Slack is a far cry from how clients and agencies once collaborated with each other.
One agency executive, who wished to remain anonymous, recalled the volatile atmosphere at several “classic ad agencies” toward the beginning of their career. At one agency, this person said they were instructed to never let clients near certain creatives because that would likely cause fights over the vision of the work.
“There was a separation between the agency and the client,” this person said. “[Creatives] saw the client as crazy — that they would never understand what good work is.”
Some agencies still prefer to keep clients at arm’s length and funnel them through account managers, this person added, but new communication channels like Slack make it easier to relax in conversations and perhaps hide true feelings about work that doesn’t live up to expectations.

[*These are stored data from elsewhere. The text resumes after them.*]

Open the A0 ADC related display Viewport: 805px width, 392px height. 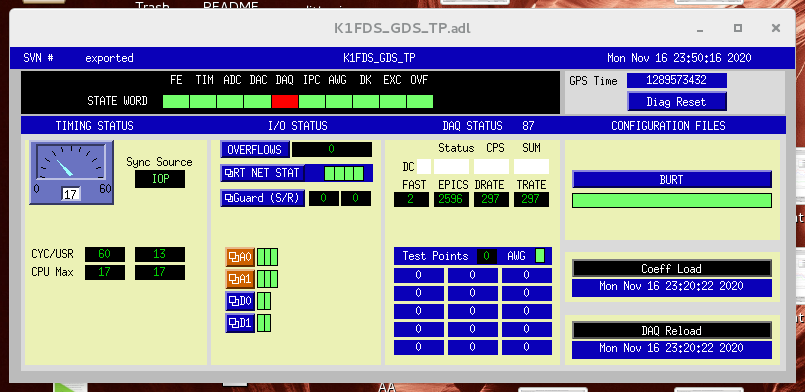[240, 257]
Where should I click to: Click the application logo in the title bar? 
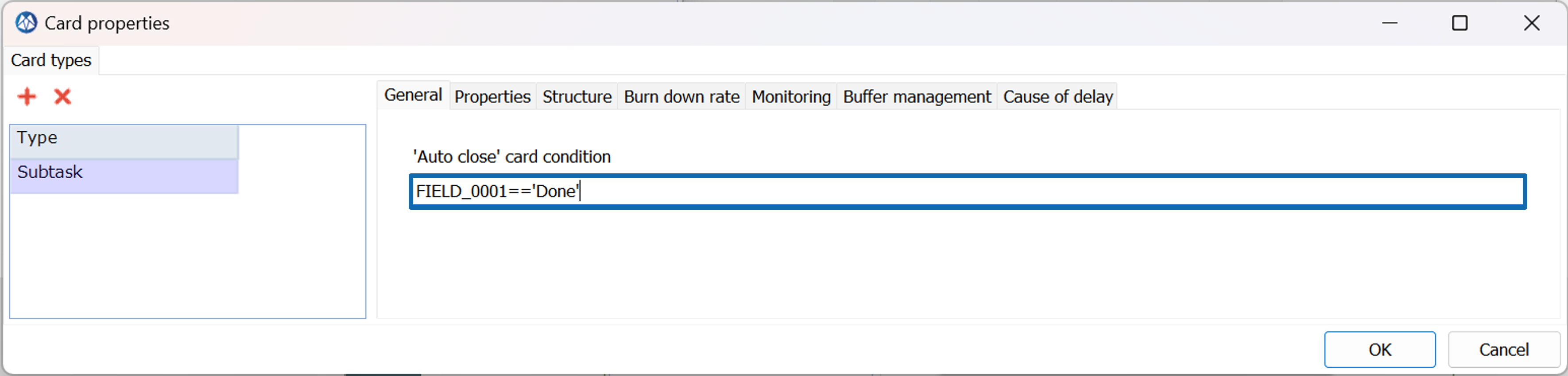coord(26,23)
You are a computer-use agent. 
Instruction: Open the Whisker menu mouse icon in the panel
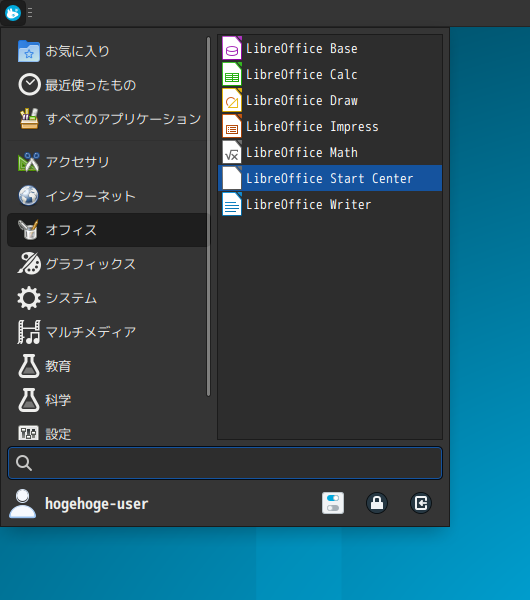[x=13, y=13]
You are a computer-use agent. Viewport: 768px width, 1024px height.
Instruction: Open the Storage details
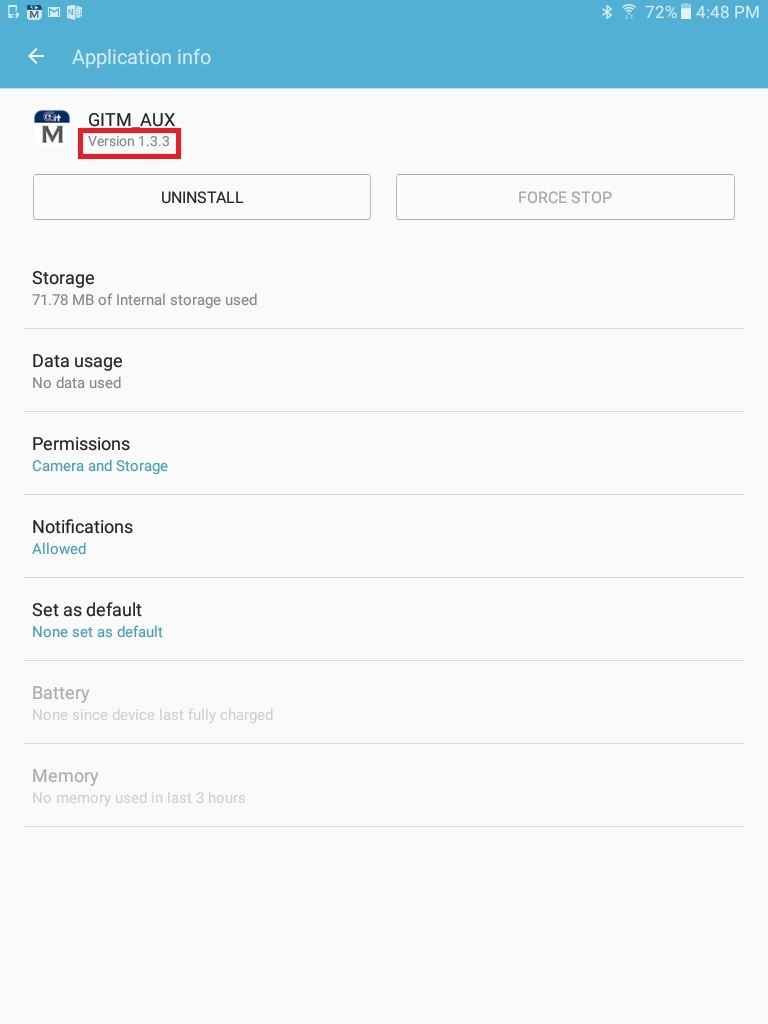384,288
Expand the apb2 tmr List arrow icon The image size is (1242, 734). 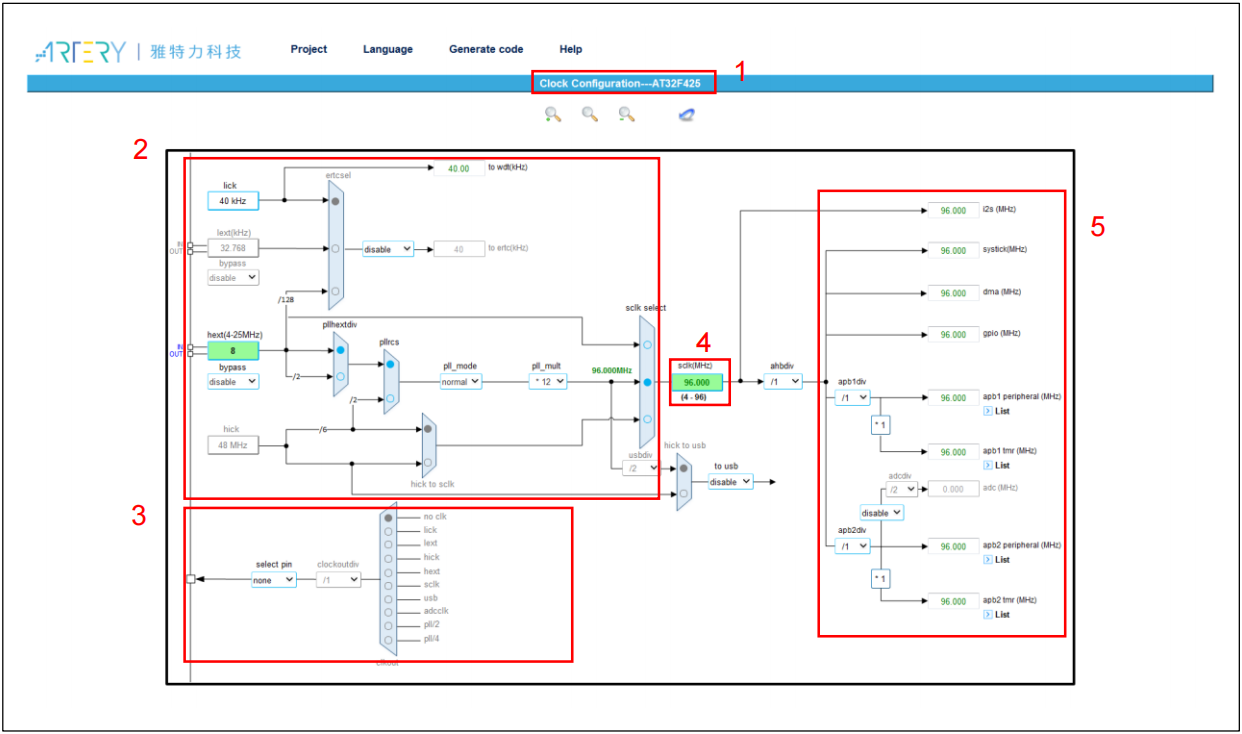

“I would liken Slack to texting, so it makes the client interaction feel much more familiar and a lot less formal,” said Alyssa Ruiz, senior strategist at Barbarian Agency. “It’s nice to feel like you have a more personal relationship with a client in the spirit of true collaboration.”
Elizabeth Mackay, social media lead at retailer Columbia Sportswear, is of the same opinion. “It has broken some barriers,” said Mackay, who has used Slack to quickly touch base with North, the brand’s ad agency, every day for the past year. “It has allowed me to develop a closer relationship to my agency contact. Even though it’s a digital resource, it allows us to communicate better in person. When I see them in person, they’re not just a co-worker, they’re a friend. It makes communication really positive.” Mackay also applauds the speed of the platform, saying it no longer takes long emails to get a message across.
But not all agencies and clients are scrambling to get on the platform.
While some clients have adopted the platform, others don’t trust Slack to store their documents and data. For example, about half of Work & Co’s clients use Slack, but some clients have internal protocols that prevent them from using it for sensitive information, said Liebel. For this reason, multiple agencies are launching internal Slack-like tools. DigitasLBi, for instance, is rolling out its own Slack alternative in January.
And, as much as Slack allows agencies and clients to be indirect and casual with one another, it can also be a double-edged sword. As any Slack user can attest, a work tool can easily morph into another social platform for oversharing.
Hurd began giving presentations to new employees about how to use Slack, specifically how to use it to communicate with clients. One thing the agency requests in its presentation is that employees make their Slack handle their first and last name. One time, said Hurd, an employee changed his handle to @Smithzilla (Hurd changed the employee’s last name to Smith). “It was funny,” he said, “but then you invite him into a client-facing channel, and suddenly they’re dealing with a Smithzilla.”
And then there is the always-on problem, with one account manager saying Slack messages from some clients become “endless and exhausting.”
“The challenge for us is to be clear from the beginning that our team needs the break because of the level of work we are trying to deliver,” said another agency executive.
Liebel said the blame shouldn’t fall on clients, but the culture of an agency. “The always-on mentality is not perpetuated by clients,” he said. “It’s dependent on an agency’s values.” For this reason, he said, Work & Co. encourages all employees to turn off Slack notifications after working hours and over the weekend. He said clients end up respecting agencies that can say no.